# 55G w/ safe start and another problem



## No0dles (Dec 16, 2003)

Okay got a couple q's! It's been a LONG time, maybe too long since i had to get a tank up and running but finally i got another setup a 55G(48x12.5x21) with 2 penguin 150's 2 100w heaters powerhead etc. i added the water and got everything running yesterday come to find out my girlfriend cleaned the tank with windex. she said she wiped it down REALLLY good and made sure everything was off...sigh...well it looks really good but here's the questions:

1. How long should i wait for it to be okay

2. i got TETRA SAFE START (up to 75G) how much do i add in my 55G and when should i add it being that the water came straight from tap (contains chlorine etc.) and the whole windex incident? should i just add the whole bottle wait a couple days throw some goldfish in there and let it roll?

P-F









thanks guys, 
no0dles


----------



## Dr. Giggles (Oct 18, 2003)

I'm not sure if any other ingredients besides water and ammonia exist in the Windex, but to be on the safe side since you have safe start, I would just do a 100% water change, add conditioner to treat chlorine and/or chloramines, put in your p's and safe start. No need for gold fish, unless you want to test on them first.


----------



## No0dles (Dec 16, 2003)

Dr. Giggles said:


> I'm not sure if any other ingredients besides water and ammonia exist in the Windex, but to be on the safe side since you have safe start, I would just do a 100% water change, add conditioner to treat chlorine and/or chloramines, put in your p's and safe start. No need for gold fish, unless you want to test on them first.


Cool, thanks for the advice i figured that's what it was gonna lead up to. already did the water change gonna add the aquasafe then tommorow or the next day add the safe start with some feeders. drs foster and smith are sending me a replacement penguin150 due to one of the two being defective so i'm waiting for that to get here so i can start the cycle with the safe start.


----------



## Dr. Giggles (Oct 18, 2003)

No0dLeMicE said:


> I'm not sure if any other ingredients besides water and ammonia exist in the Windex, but to be on the safe side since you have safe start, I would just do a 100% water change, add conditioner to treat chlorine and/or chloramines, put in your p's and safe start. No need for gold fish, unless you want to test on them first.
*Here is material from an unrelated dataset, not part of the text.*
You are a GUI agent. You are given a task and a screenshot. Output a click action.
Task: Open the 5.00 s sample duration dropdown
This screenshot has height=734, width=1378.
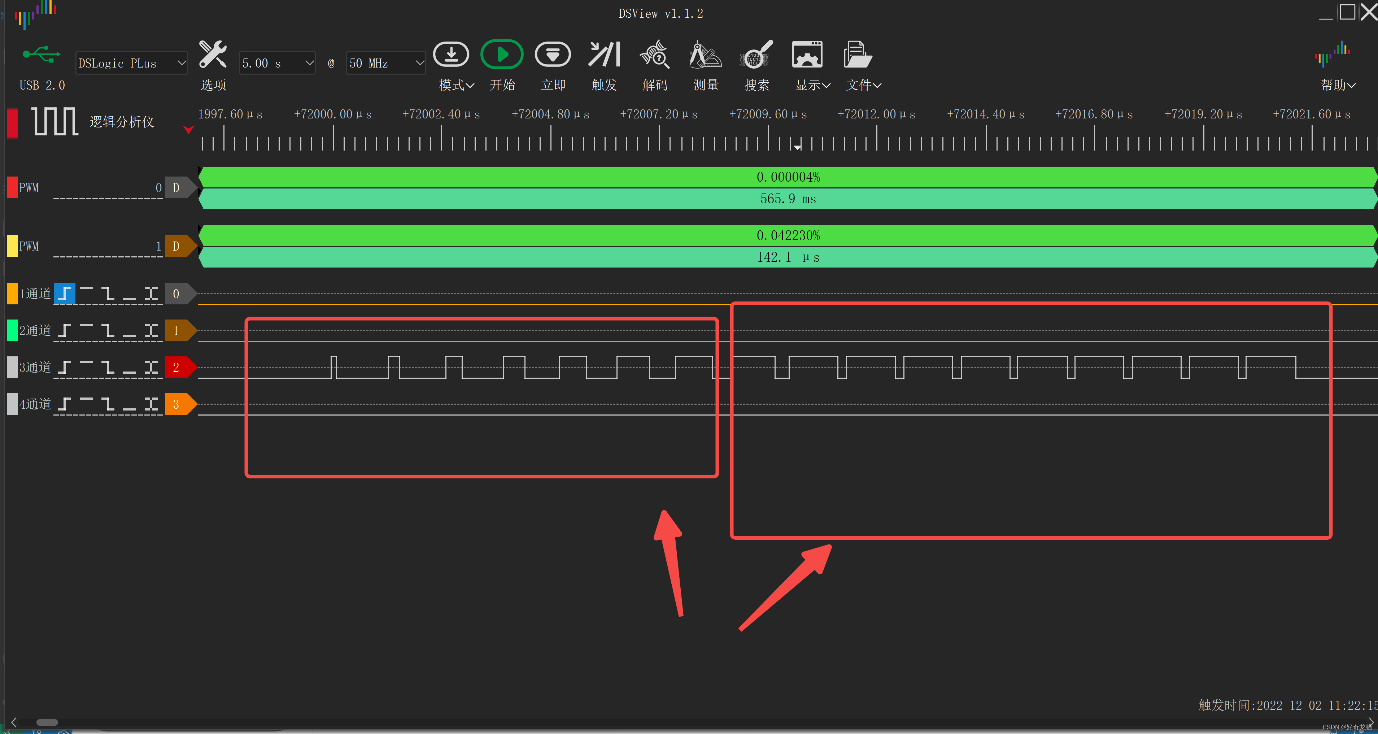[x=277, y=63]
Cool, thanks for the advice i figured that's what it was gonna lead up to. already did the water change gonna add the aquasafe then tommorow or the next day add the safe start with some feeders. drs foster and smith are sending me a replacement penguin150 due to one of the two being defective so i'm waiting for that to get here so i can start the cycle with the safe start.
[/quote]

Cool. Not sure if you fully understood me but with safe start no need to perform a cycle. At least that is how it is advertised. That safe start stuff actually is a product made by Tetra/MarineLabs that replaced bio spira. Suppose to be good stuff, not BS in a bottle like others.


----------



## No0dles (Dec 16, 2003)

oh and incase anyone else is wondering about how much safestart to add it's, 5ml per 6L so in other words: 5ml=1.0144 teaspoons and 6L=1.5850 gallons. And Aquasafe add 1 teaspoon per 10 gallons of water.



Dr. Giggles said:


> Cool. Not sure if you fully understood me but with safe start no need to perform a cycle. At least that is how it is advertised. That safe start stuff actually is a product made by Tetra/MarineLabs that replaced bio spira. Suppose to be good stuff, not BS in a bottle like others.


yeah i understood







i'm just a little skeptical when it comes to the health of my p's. This is actually the first time im ever going to cycle a tank with this stuff. i usually just wait my 30days a lot of people had nothing but good things to say about tetra safe start so i figured i'd give it a try. even when bio-spira was around i never used it. i keep it old skool! yeah tetra/marine labs supposedly spent a LOT of R+D on this SAFESTART so i wanted to check it out since i never had a chance to work with bio-spira.


----------